◆ **PROBLEM TO WORK ON**
Rewrite the data below with every instance of "GUI agent" replaced by "interface agent" and all other text unchanged. Leave out the pictures.

◆ **Screenshot and document pointing data**
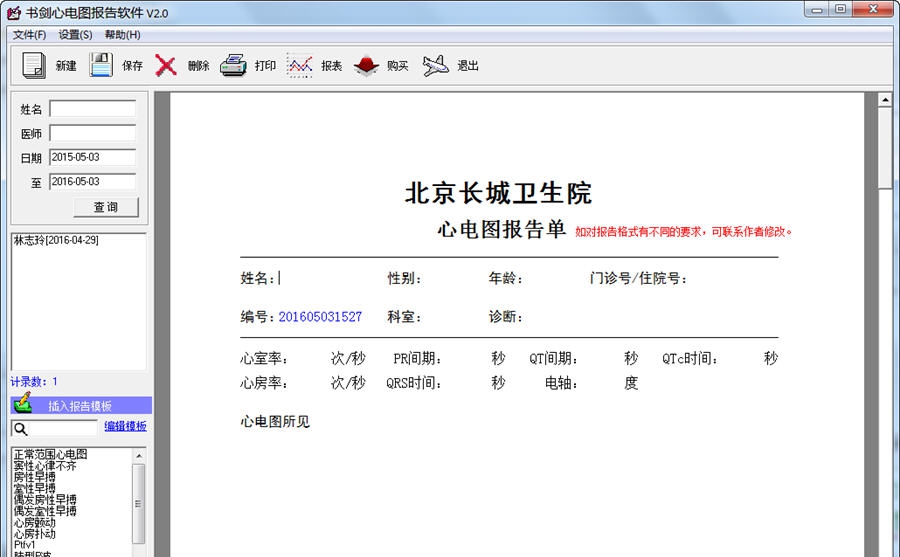Image resolution: width=900 pixels, height=557 pixels.
Task: Open the 设置(S) menu
Action: tap(75, 35)
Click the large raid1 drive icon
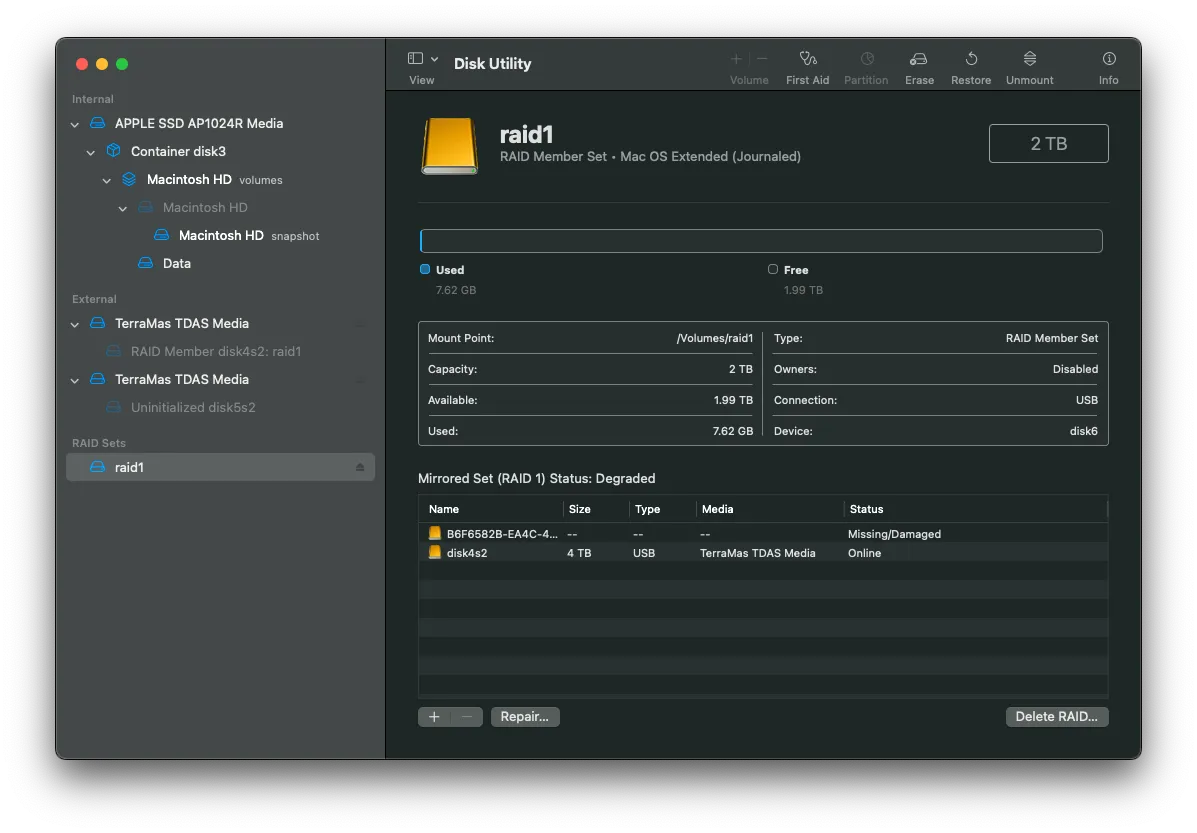This screenshot has width=1197, height=833. tap(450, 146)
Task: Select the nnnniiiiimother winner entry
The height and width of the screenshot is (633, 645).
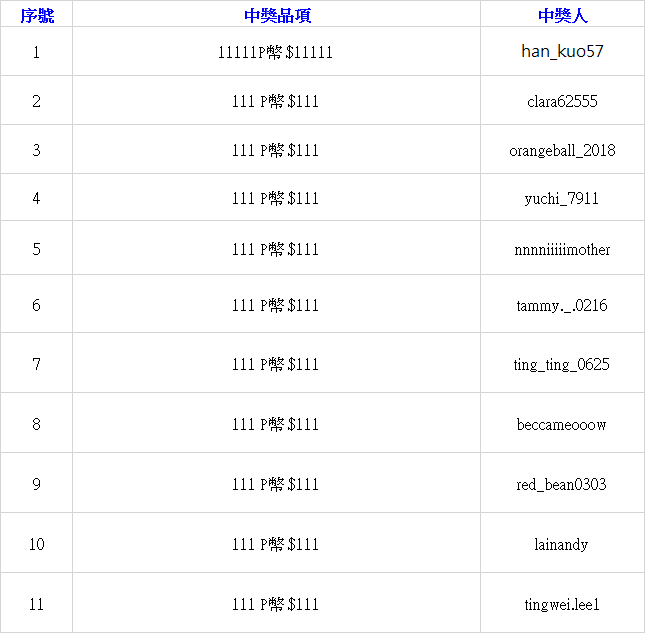Action: 562,249
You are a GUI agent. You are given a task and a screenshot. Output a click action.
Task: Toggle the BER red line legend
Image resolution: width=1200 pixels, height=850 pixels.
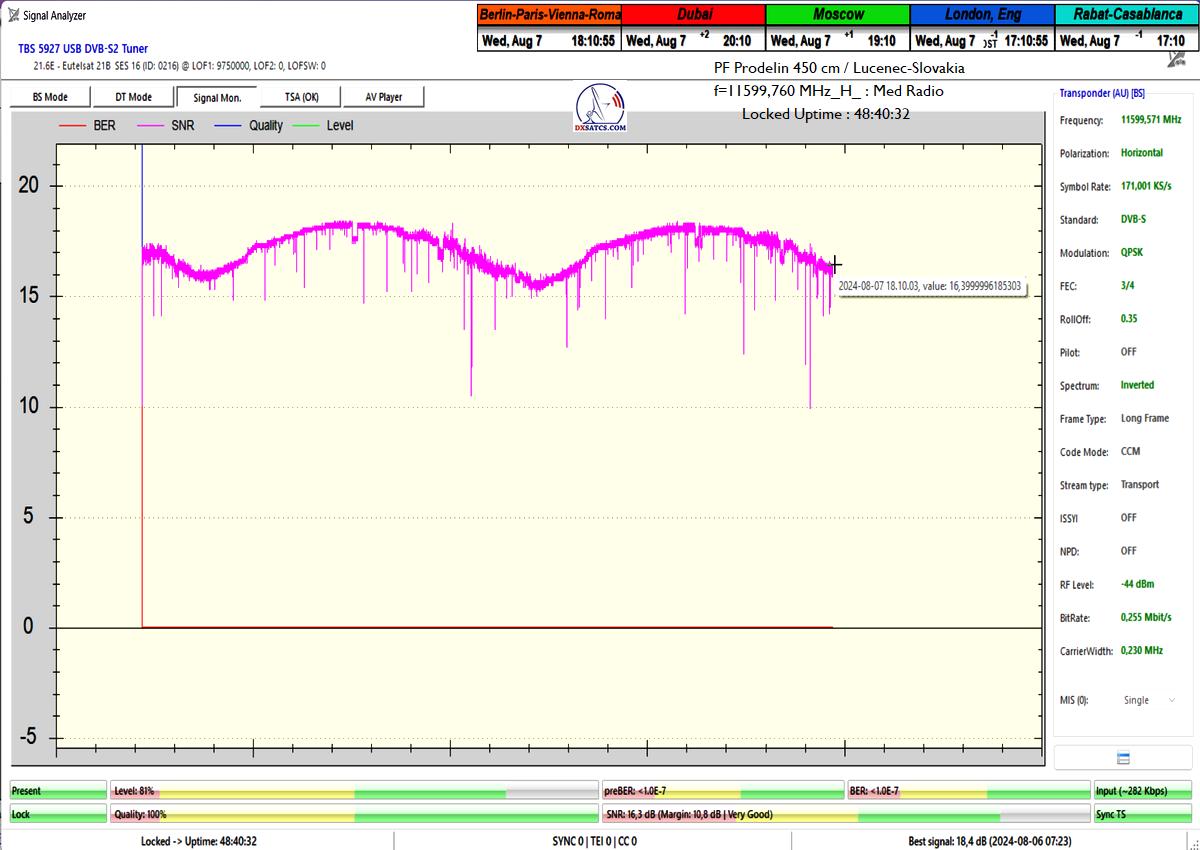pos(88,126)
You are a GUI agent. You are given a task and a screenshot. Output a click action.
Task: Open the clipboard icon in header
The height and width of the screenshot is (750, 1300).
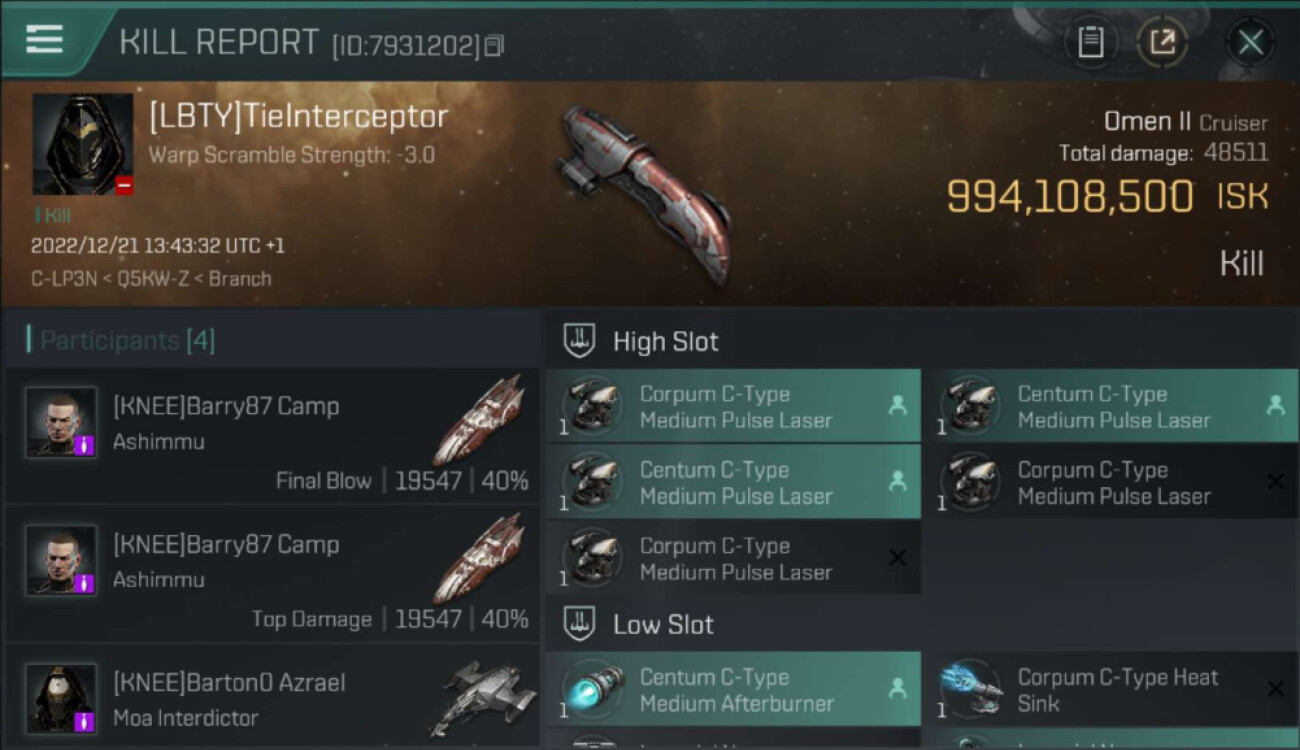[x=1090, y=42]
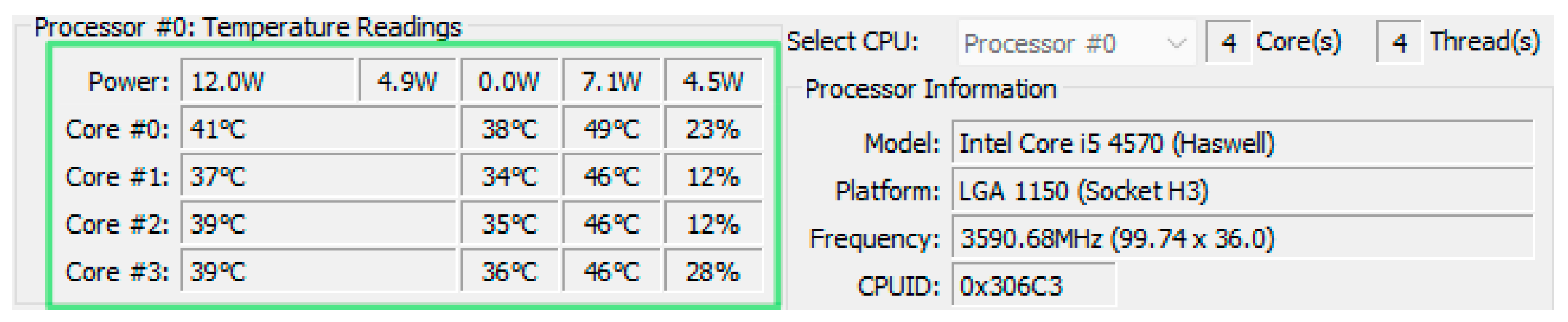Image resolution: width=1568 pixels, height=322 pixels.
Task: Select the Model field Intel Core i5 4570
Action: click(1242, 144)
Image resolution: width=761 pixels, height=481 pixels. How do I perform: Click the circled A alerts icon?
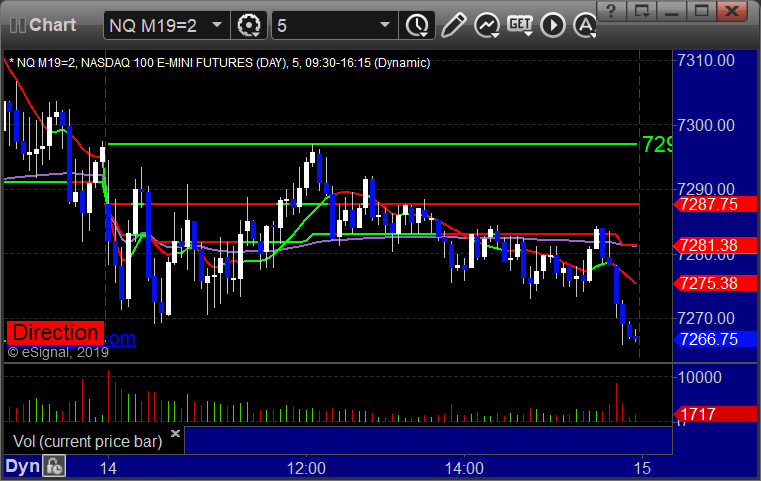(x=583, y=24)
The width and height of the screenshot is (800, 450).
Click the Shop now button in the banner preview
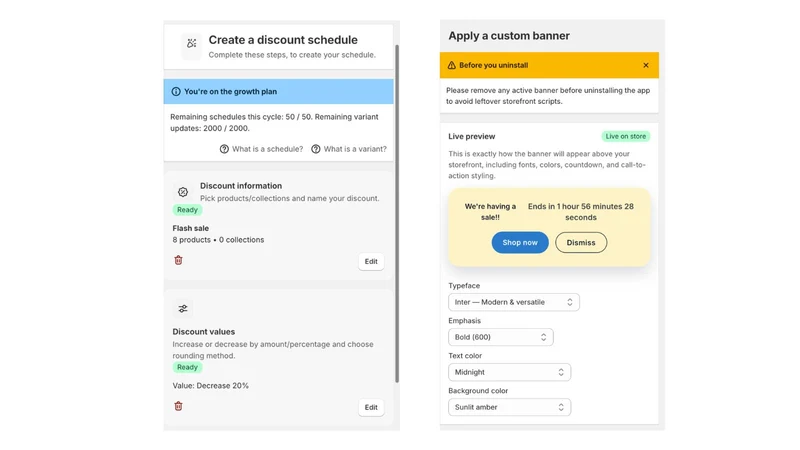(x=520, y=242)

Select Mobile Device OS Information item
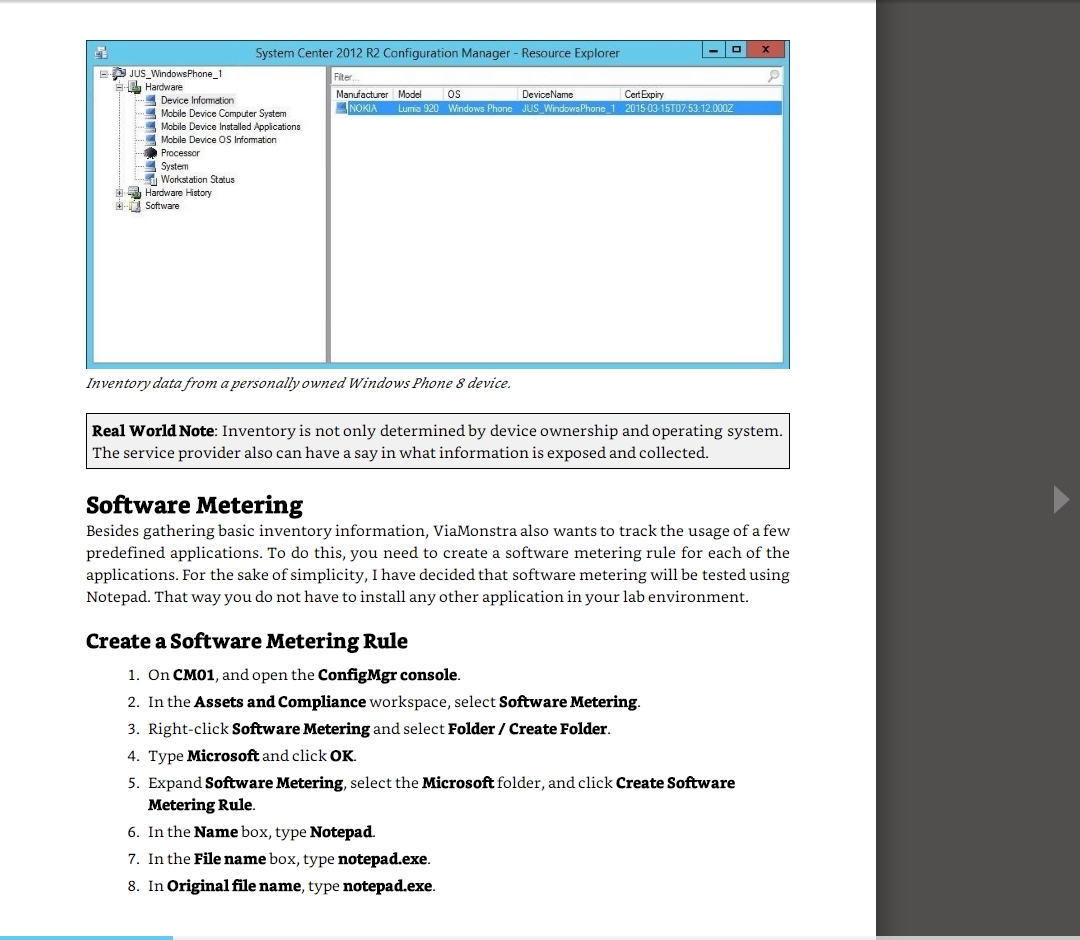click(218, 140)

◆ **OUTPUT FOR THIS TASK**
Image resolution: width=900 pixels, height=557 pixels.
Task: Open the 设置(S) menu
Action: tap(75, 35)
Click the large raid1 drive icon
This screenshot has width=1197, height=833. tap(450, 146)
Task: Select the nnnniiiiimother winner entry
The height and width of the screenshot is (633, 645).
Action: 562,249
You are a interface agent. You are given a task and a screenshot. Output a click action.
Task: Toggle the BER red line legend
Image resolution: width=1200 pixels, height=850 pixels.
pos(88,126)
You are a interface agent. You are given a task and a screenshot. Output a click action.
Task: Open the clipboard icon in header
The height and width of the screenshot is (750, 1300).
[x=1090, y=42]
Image resolution: width=1568 pixels, height=322 pixels.
Task: Select the Model field Intel Core i5 4570
Action: click(1242, 144)
Image resolution: width=761 pixels, height=481 pixels. How do I perform: Click the circled A alerts icon?
(x=583, y=24)
The width and height of the screenshot is (800, 450).
Click the Shop now button in the banner preview
(x=520, y=242)

Select Mobile Device OS Information item
click(218, 140)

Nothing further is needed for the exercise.